Holiday Notice:
The Frontline Support team will be offline February 18 for President's Day but will be back February 19th. Thank you for your patience as we get to all of your questions!

Understanding my VQSR results

Hi Everyone, I have a few questions about VQSR I was hoping to have answered. First, a bit about my project. I am interested in finding de novo mutations in human (multi-sibling) families, looking at the whole genome. The 14 families I am dealing with have anywhere between 2 and 6 children (for a total of 79 whole genomes for this cohort). I have implemented the preprocessing pipeline, the germline short variant discovery workflow and finally the genotype refinement workflow for germline short variants. The only major changes I have mde was to parallelize as much as possible by processing an entire family at a time (as opposed to single individuals). This means that I have been applying VQSR to each family independently (4-8 whole genomes each time). At first I was getting the dreaded 'no data error' when running VariantRecalibrator on the SNPS (step 1). I added the parameter '--max-gaussians 4' and this seems to have solved the problem. Here is an example of how I call it:

~/gatk-4.0.11.0/gatk VariantRecalibrator \
    -R ~/hg38/Homo_sapiens_assembly38.fasta \
    -V ~/8_rvqs/1041_08/1041_08.vcf \
    --resource hapmap,known=false,training=true,truth=true,prior=15.0:/~/hg38/hapmap_3.3.hg38.vcf.gz \
    --resource omni,known=false,training=true,truth=true,prior=12.0:~/hg38/1000G_omni2.5.hg38.vcf.gz \
    --resource 1000G,known=false,training=true,truth=false,prior=10.0:~/hg38/1000G_phase1.snps.high_confidence.hg38.vcf.gz \
    --resource dbsnp,known=true,training=false,truth=false,prior=2.0:~/hg38/dbsnp_146.hg38.vcf.gz \
    -an DP \
    -an QD \
    -an FS \
    -an SOR \
    -an MQ \
    -an MQRankSum \
    -an ReadPosRankSum \
    -mode SNP \
    --max-gaussians 4 \
    -tranche 100.0 -tranche 99.9 -tranche 99.0 -tranche 90.0 \
    -O ~/8_rvqs/1041_08/1041_08_recalibrate_SNP.recal \
    --tranches-file /~/8_rvqs/1041_08/1041_08_recalibrate_SNP.tranches \
    --rscript-file ~/8_rvqs/1041_08/1041_08_recalibrate_SNP_plots.R \
    >>~/8_rvqs/1041_08/1041_08_VR_SNP.log 2>&1

Other than '--max-gaussians 4', I think this is straight from the documentation. I then apply the model for SNPS, build a model for indels and finally apply the model for indels. Everything runs successfully and I have attached the plots generated. Now for my questions:

1) Looking at the SNP and INDEL plots I'm not sure how to evaluate them. Do these look reasonable? The plots generated from family to family look similar.

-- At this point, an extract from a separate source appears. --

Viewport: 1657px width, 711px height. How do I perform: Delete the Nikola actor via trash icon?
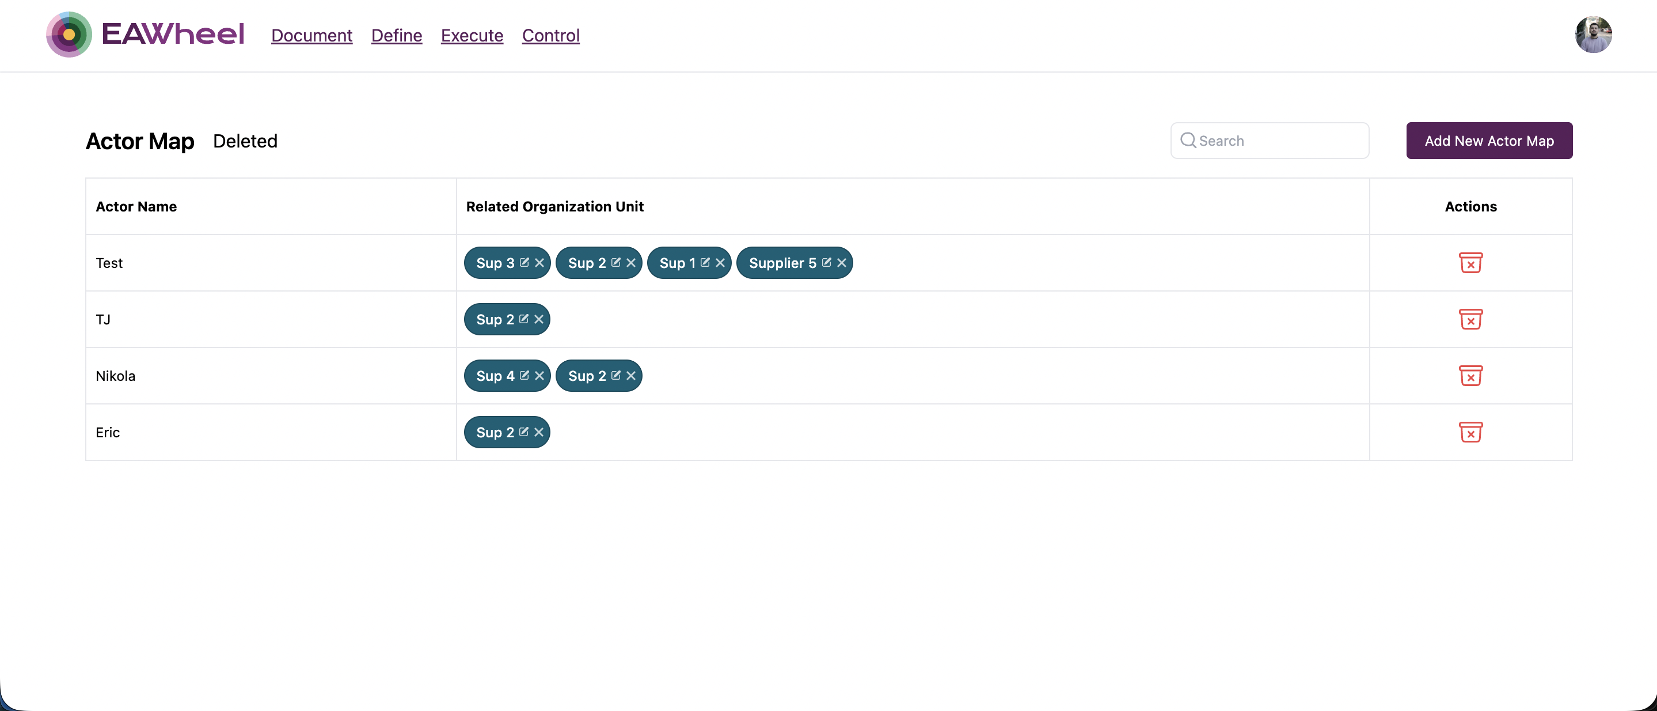click(1472, 376)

2) From what I know DP means read depth. The average read depth for the individuals in this example family is between 33 and 35 but the plots show a DP range between 0 and 400. Does this make sense some how?

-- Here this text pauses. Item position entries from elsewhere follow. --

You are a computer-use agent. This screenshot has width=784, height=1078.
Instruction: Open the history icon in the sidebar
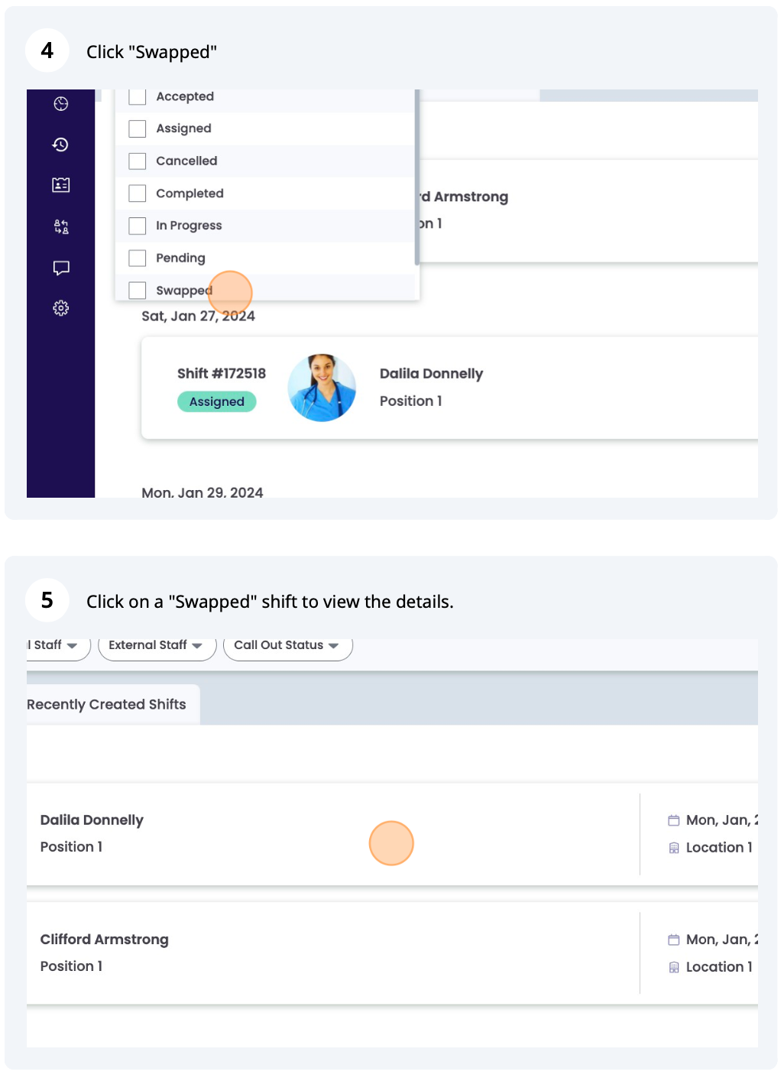tap(61, 144)
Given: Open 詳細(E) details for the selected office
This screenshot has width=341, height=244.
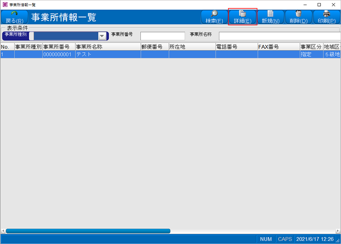Looking at the screenshot, I should click(x=242, y=17).
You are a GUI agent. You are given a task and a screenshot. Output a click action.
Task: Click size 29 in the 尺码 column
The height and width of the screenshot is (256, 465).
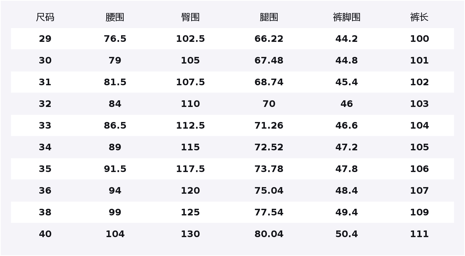45,39
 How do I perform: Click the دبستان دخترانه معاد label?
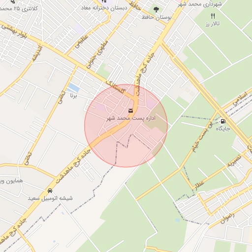pyautogui.click(x=104, y=8)
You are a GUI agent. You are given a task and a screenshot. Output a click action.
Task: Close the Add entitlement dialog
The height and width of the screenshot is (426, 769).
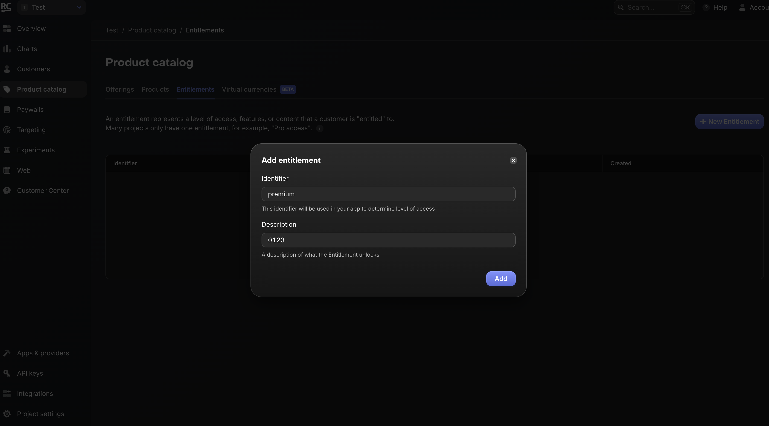[x=513, y=160]
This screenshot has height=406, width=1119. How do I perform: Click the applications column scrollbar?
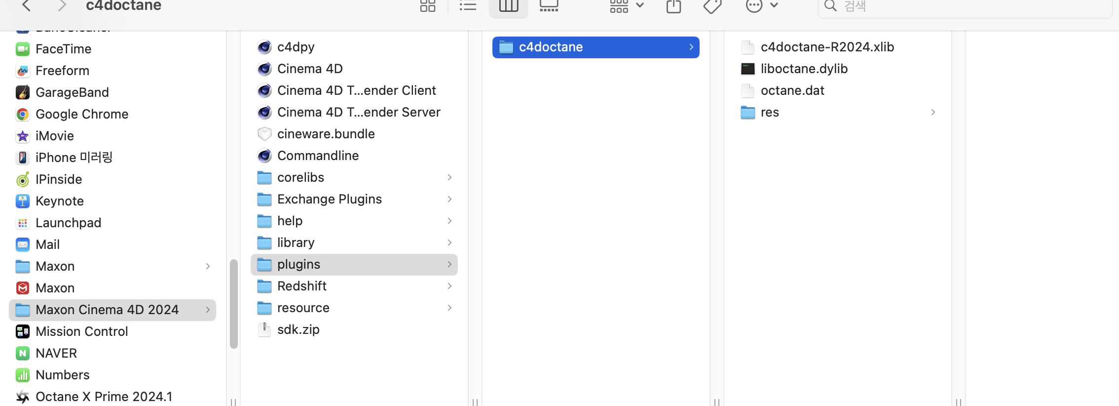[234, 303]
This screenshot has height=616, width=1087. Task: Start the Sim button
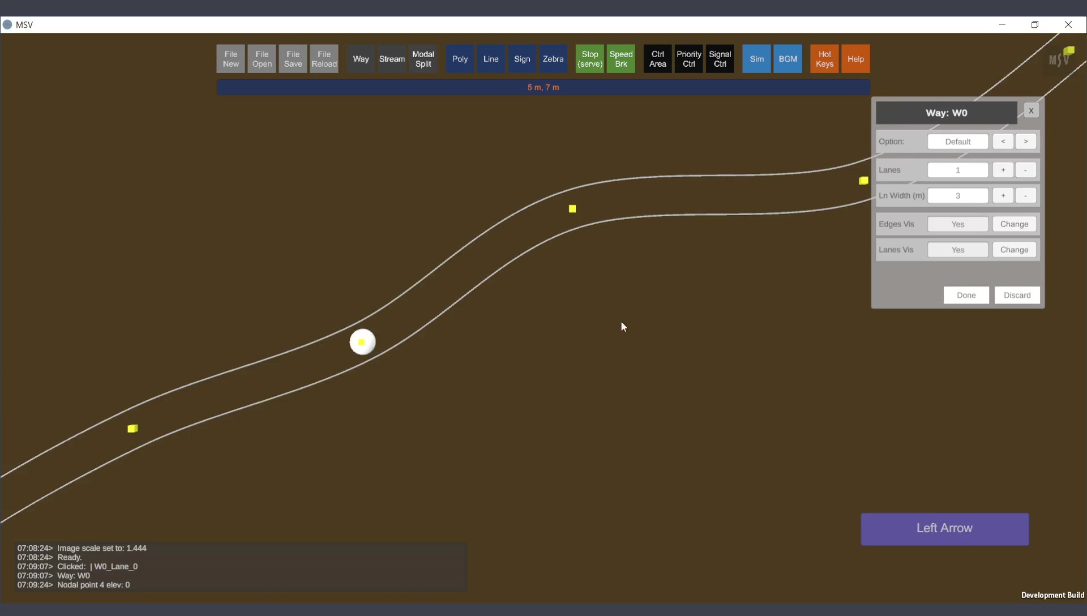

3) For the SNP tranche plot, in the example family here I have a range of Ti/Tv of 1 - 1.6. I have read on here and other places online as well as in the talk on VQSR I found on youtube (linked below) that you would ideally like to have a Ti/Tv over 2 for human data. Is this something I should worry about? This is similar across all of my families:

4) My last question may be the most basic.... if I'm only worried about identifying de novo mutations, do I need to worry about any of this? After the VQSR I take the results and pump them directly through the genotype refinement workflow for germline short variants and then identify the annotated de novo mutations. I do not ever do any explicit filtering on the scores calculated here (I assume they are used to calculate posterior probabilities in the next step). So if I'm not filtering based on the VQSLOD, should I be worried about any of this? Or should I definitely be filtering based on VQSLOD before proceeding?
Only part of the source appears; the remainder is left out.